RFR: JDK-8066619: String(byte[],int,int,int) in String has been deprecated in Manifest and Attributes
Roger Riggs
Roger.Riggs at oracle.com
Wed Dec 12 15:52:24 UTC 2018
Hi Phillip,
Sorry, got busy...
Can you rebase the patch to the current repo, it did not apply cleanly.
I know you are focused on removing the deprecation, but a few localized
improvements
would be good.
In Attributes.java : 346-337, it uses StringBuffer, please change it to
StringBuilder.
Unless thread safety is an issue, StringBuilder is recommended, it is
slightly more efficient since it does no synchronization.
- And the StringBuilder should be sized when it is created, to avoid
needing to resize it later.
Using a single StringBuilder all the entries, using setLength(0),
would save allocating
for each entry.
- check the indentation @line 308-20 and 311.
In Manifest.java:
- write72 method !String.isEmpty() is preferred over the .length() > 0.
- if the line is empty, should it write the LINE_BREAK_BYTES?
A blank line in the manifest may be seen as significant.
- in the write method: Change StringBuffer to StringBuilder
- The javadoc links to MANIFEST_VERSION and SIGNATURE_VERSION should
use "#".
* {@link Attributes.Name#MANIFEST_VERSION} or
* {@link Attributes.Name#SIGNATURE_VERSION} must be set in
Thanks, Roger
On 12/04/2018 03:34 AM, Philipp Kunz wrote:
> Hi Roger,
>
> I'm afraid the previous patch missed the tests, should be included
> this time.
>
> The intention of the patch is to solve only bug 8066619 about
> deprecation.

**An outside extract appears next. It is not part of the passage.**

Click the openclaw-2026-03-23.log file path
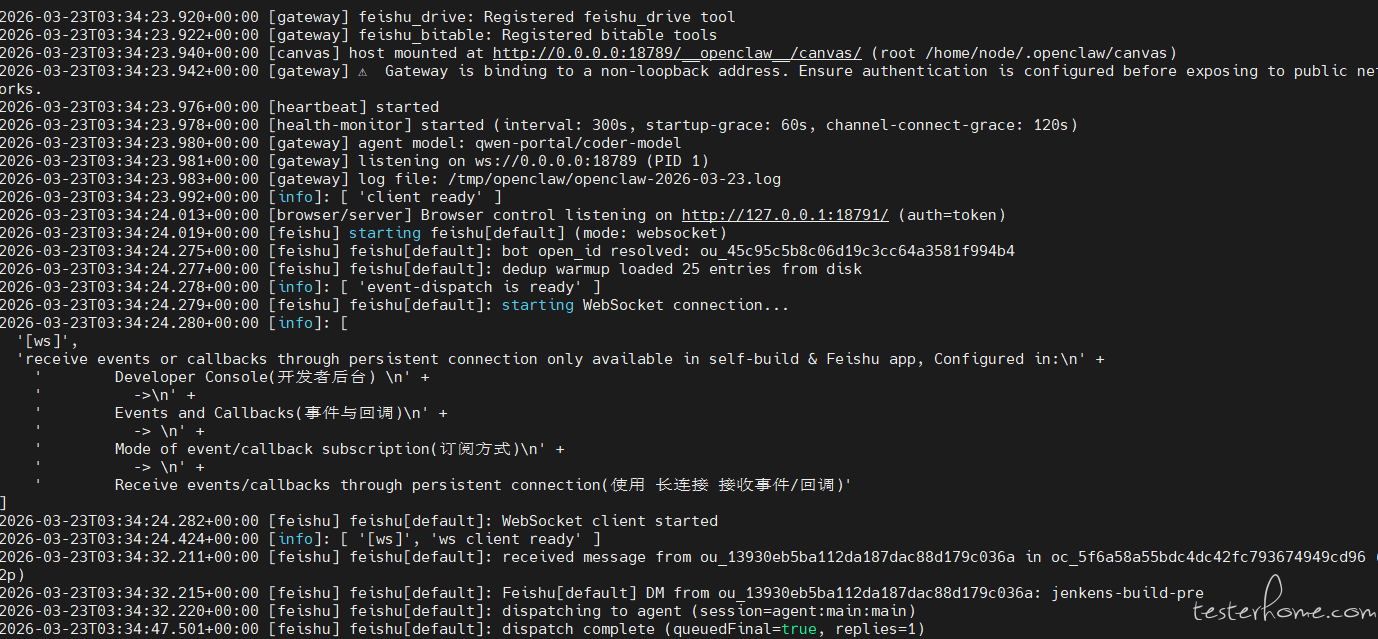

I sincerely hope the changes are neutral.
>
> The new ValueUtf8Coding test heavily coincides/overlaps with 6202130
> which is why I mentioned it. I'm however not satisfied that that test
> alone also completely solves 6202130 because 6202130 has or might have
> implications with breaking characters encoded in UTF-8 with more than
> one bytes across a line break onto a continuation line which is not
> part of the current patch proposed for 8066619. At some point I
> proposed ValueUtf8Coding with only removing the comments from the
> implementation in
> http://mail.openjdk.java.net/pipermail/core-libs-dev/2018-October/056166.html
> but I have changed my mind since then and think now 6202130 should
> also change the implementation not to break lines inside of multi-byte
> characters which is not part of the current patch and is probably
> easier after the current patch if necessary at all. Both 6202130 and
> the current patch for 8066619 here touch the UTF-8 coding of manifests
> and which ever is solved first should add a corresponding test because
> no such test exists yet I believe. Worth to mention are
> test/jdk/tools/launcher/DiacriticTest.java and
> test/jdk/tools/launcher/UnicodeTest.java both of which test the JVM
> launch and have a somewhat different purpose. I haven't found any
> other test for the specifically changed lines of code apart from
> probably many tests that use manifests indirectly in some form.
>
> Regards,
> Philipp
>
>
> On Mon, 2018-12-03 at 16:43 -0500, Roger Riggs wrote:
>> Hi Phillip,
>>
>> The amount detail obscures the general purpose.
>> And there appears to be more than 1.
>> The Jira issue IDs mentioned are 8066619 and 6202130.
>>
>> Is this functionally neutral and only fixes the deprecations?
>>
>> There is a mention that a test is needed for multi-byte chars, but a test
>> is not included. Is there an existing test for that?
>>
>> Its probably best to identify the main functional improvement (multi-byte)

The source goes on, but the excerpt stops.